24/09/2006

Sur glace

« Dix doigts c’est trop peu pour comprendre

[…]

Chaînes faveurs autour des jambes. »

Paul Eluard, in Poésie ininterrompue, Poésie Gallimard.

 

Il a encore un flingue de trop à la ceinture. J’en démords pas je l’aime ce type. Il sait le goût de noisette au fond du bourbon, l’œil qui s’épuise sur l’écran, la main qui tremble. Il sait le besoin de l’écrire, de le lire au besoin, il sait la nécessité de se rendre les choses nécessaires. Il sait sans doute pleurer comme un con. Il sait pas pourquoi on meurt, pas toujours pourquoi on s’en va. Peut-être qu’il s’en branle. Non, ça m’étonnerait. Il sait ce que ça veut dire une main sur l’épaule. On ne peut pas être formidable tout le temps. Il se surveille beaucoup à ce sujet là. Il a la philia. Il sait de quoi on cause quand on se dit que la nuit prend des ecchymoses.
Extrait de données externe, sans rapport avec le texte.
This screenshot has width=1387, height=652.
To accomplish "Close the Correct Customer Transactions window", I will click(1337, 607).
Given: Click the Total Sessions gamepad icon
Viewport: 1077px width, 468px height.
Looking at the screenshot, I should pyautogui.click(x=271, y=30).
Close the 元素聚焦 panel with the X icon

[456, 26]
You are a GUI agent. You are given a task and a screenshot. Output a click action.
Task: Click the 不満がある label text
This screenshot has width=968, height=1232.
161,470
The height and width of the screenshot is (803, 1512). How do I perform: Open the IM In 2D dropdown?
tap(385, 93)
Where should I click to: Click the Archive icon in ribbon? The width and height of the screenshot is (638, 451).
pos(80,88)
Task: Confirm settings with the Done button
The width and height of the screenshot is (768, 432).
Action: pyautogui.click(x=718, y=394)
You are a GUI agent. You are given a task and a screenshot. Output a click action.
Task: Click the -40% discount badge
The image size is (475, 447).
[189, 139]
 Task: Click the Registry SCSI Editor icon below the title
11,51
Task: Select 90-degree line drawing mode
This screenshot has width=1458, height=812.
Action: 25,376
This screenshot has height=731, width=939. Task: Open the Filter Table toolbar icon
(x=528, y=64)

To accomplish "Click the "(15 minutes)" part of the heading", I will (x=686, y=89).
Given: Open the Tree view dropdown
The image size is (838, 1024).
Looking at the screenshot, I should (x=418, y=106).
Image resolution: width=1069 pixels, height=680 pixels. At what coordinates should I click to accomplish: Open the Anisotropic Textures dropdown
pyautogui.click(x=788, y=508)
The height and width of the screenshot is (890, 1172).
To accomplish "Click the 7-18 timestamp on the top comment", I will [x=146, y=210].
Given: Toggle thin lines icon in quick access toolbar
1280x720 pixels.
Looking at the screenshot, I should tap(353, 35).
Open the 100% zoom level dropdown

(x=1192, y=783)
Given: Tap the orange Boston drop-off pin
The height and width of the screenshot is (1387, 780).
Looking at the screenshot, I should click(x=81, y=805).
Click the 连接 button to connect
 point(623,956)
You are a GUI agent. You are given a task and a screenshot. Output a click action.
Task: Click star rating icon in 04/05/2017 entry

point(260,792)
Il sait pourquoi on a toujours trop peu de coinstaux bizarres, pourquoi les dévoreurs de tropiques nous empêchent de dormir. Il sait le relent immonde de l’aube. Il sait pourquoi on s’enferme dans des chambres sans témoins. Il sait pourquoi l’enfer s’écrit au conditionnel. Il va revenir, il est déjà là.